**WORK REQUEST**
Reproduce every entry exactly as written.

**DATASET EXTRACT**
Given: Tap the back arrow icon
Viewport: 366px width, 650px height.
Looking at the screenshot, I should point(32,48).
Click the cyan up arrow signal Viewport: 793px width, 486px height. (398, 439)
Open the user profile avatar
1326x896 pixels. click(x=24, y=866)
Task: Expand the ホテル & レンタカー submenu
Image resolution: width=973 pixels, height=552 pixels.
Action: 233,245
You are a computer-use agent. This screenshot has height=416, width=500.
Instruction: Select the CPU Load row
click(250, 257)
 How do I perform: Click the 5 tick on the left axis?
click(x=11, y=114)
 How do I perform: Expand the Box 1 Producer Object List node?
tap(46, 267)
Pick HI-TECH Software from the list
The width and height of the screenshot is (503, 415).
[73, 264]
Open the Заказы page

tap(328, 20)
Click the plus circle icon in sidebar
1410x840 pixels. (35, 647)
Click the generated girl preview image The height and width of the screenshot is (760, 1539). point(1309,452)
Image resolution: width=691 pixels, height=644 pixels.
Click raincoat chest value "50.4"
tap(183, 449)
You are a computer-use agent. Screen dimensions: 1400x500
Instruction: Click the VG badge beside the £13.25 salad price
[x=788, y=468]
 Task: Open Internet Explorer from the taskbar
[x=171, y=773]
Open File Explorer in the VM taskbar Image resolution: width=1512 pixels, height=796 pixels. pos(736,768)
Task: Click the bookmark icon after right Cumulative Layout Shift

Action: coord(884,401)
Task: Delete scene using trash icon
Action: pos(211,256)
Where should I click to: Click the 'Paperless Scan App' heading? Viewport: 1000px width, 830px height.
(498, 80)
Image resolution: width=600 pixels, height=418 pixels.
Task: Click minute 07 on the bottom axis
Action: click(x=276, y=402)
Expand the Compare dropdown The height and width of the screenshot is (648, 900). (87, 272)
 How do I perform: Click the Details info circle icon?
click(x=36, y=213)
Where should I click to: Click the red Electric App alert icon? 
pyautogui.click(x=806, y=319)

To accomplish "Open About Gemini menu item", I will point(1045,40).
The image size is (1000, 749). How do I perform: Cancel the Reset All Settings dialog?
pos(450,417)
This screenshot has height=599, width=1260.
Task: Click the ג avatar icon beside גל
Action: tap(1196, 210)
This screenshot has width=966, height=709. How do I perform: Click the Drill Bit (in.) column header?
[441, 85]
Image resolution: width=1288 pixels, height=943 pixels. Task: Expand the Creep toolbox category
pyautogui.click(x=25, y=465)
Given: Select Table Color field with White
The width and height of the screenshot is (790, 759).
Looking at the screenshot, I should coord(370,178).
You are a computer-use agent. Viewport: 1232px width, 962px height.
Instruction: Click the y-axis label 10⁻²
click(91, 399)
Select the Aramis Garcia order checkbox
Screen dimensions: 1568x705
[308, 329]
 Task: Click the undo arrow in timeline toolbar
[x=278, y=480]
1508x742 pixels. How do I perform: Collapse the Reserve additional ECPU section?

**PROBLEM SOLUTION**
Given: Tap the back arrow icon
Viewport: 366px width, 650px height.
Looking at the screenshot, I should point(32,48).
Click the cyan up arrow signal Viewport: 793px width, 486px height. (398, 439)
Open the user profile avatar
1326x896 pixels. click(x=24, y=866)
Task: Expand the ホテル & レンタカー submenu
Image resolution: width=973 pixels, height=552 pixels.
Action: 233,245
You are a computer-use agent. This screenshot has height=416, width=500.
Instruction: Select the CPU Load row
click(250, 257)
 How do I perform: Click the 5 tick on the left axis?
click(x=11, y=114)
 How do I perform: Expand the Box 1 Producer Object List node?
tap(46, 267)
Pick HI-TECH Software from the list
The width and height of the screenshot is (503, 415).
[73, 264]
Open the Заказы page

tap(328, 20)
Click the plus circle icon in sidebar
1410x840 pixels. (35, 647)
Click the generated girl preview image The height and width of the screenshot is (760, 1539). point(1309,452)
Image resolution: width=691 pixels, height=644 pixels.
Click raincoat chest value "50.4"
tap(183, 449)
You are a computer-use agent. Screen dimensions: 1400x500
Instruction: Click the VG badge beside the £13.25 salad price
[x=788, y=468]
 Task: Open Internet Explorer from the taskbar
[x=171, y=773]
Open File Explorer in the VM taskbar Image resolution: width=1512 pixels, height=796 pixels. pos(736,768)
Task: Click the bookmark icon after right Cumulative Layout Shift

Action: coord(884,401)
Task: Delete scene using trash icon
Action: pos(211,256)
Where should I click to: Click the 'Paperless Scan App' heading? Viewport: 1000px width, 830px height.
(498, 80)
Image resolution: width=600 pixels, height=418 pixels.
Task: Click minute 07 on the bottom axis
Action: click(x=276, y=402)
Expand the Compare dropdown The height and width of the screenshot is (648, 900). (87, 272)
 How do I perform: Click the Details info circle icon?
click(x=36, y=213)
Where should I click to: Click the red Electric App alert icon? 
pyautogui.click(x=806, y=319)

To accomplish "Open About Gemini menu item", I will point(1045,40).
The image size is (1000, 749). How do I perform: Cancel the Reset All Settings dialog?
pos(450,417)
This screenshot has height=599, width=1260.
Task: Click the ג avatar icon beside גל
Action: tap(1196, 210)
This screenshot has width=966, height=709. How do I perform: Click the Drill Bit (in.) column header?
[441, 85]
Image resolution: width=1288 pixels, height=943 pixels. Task: Expand the Creep toolbox category
pyautogui.click(x=25, y=465)
Given: Select Table Color field with White
The width and height of the screenshot is (790, 759).
Looking at the screenshot, I should coord(370,178).
You are a computer-use agent. Viewport: 1232px width, 962px height.
Instruction: Click the y-axis label 10⁻²
click(91, 399)
Select the Aramis Garcia order checkbox
Screen dimensions: 1568x705
[308, 329]
 Task: Click the undo arrow in timeline toolbar
[x=278, y=480]
1508x742 pixels. How do I perform: Collapse the Reserve additional ECPU section?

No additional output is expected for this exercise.